PL | EN

Global water stress and desalination as a means of survival

Although the desalination process is highly energy-intensive and environmentally toxic,  producing high-salinity brine effluents and greenhouse gases, the extraction of fresh water in this way is currently essential for human survival in arid regions of the world. More than 20 000 desalination plants are currently operating in more than 170 countries. Approx. 47% of the world’s desalinated water is produced in the Middle East and North Africa.
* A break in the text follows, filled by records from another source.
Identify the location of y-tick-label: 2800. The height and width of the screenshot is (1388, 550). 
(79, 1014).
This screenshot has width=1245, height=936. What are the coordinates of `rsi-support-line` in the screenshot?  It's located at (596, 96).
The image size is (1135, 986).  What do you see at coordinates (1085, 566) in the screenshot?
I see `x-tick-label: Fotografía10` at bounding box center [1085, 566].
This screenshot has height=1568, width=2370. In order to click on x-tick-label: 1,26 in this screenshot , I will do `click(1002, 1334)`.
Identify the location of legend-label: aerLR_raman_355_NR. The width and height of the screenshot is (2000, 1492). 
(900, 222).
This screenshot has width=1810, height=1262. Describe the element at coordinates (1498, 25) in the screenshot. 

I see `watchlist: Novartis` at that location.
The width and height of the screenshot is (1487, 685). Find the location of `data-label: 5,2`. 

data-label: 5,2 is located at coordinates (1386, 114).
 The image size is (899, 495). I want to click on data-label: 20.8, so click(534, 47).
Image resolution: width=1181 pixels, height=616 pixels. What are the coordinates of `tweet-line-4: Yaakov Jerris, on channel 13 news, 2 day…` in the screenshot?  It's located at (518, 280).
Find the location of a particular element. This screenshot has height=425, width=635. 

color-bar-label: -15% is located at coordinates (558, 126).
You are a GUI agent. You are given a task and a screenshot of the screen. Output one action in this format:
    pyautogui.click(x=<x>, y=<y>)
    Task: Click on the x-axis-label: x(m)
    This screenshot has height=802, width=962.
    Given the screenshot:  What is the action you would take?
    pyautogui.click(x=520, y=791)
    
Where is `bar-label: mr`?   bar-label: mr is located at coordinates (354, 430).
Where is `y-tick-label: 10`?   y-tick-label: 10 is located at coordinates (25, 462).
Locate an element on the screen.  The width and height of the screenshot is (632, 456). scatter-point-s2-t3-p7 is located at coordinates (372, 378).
In these parts of the world, water stress, which occurs when water resources are scarce or water quality does not meet basic requirements, more than doubled between 1987 and 2017. Egypt, Bahrain, the United Arab Emirates, Saudi Arabia, Libya, Sudan and Qatar are in the worst situation. According to UNESCO, “10% of the world’s population lives in countries with high or critical water scarcity”. The estimated cost of providing all people with access to clean water and sanitation by 2030 will be between $600 billion and $1 trillion per year.

Anthropogenic pressures and climate change are reshaping global water flow cycles. Consequences include catastrophic flooding in Pakistan in 2022 and five rain-poor rainy seasons in a row, leaving more than 20 million people in the Horn of Africa hungry. Over 2 billion people worldwide lack access to safe drinking water, one child dies every 17 s from water-borne diseases, and 3 billion people face food insecurity due to water scarcity. New economic thinking and an international governance framework are needed to prevent a global water catastrophe.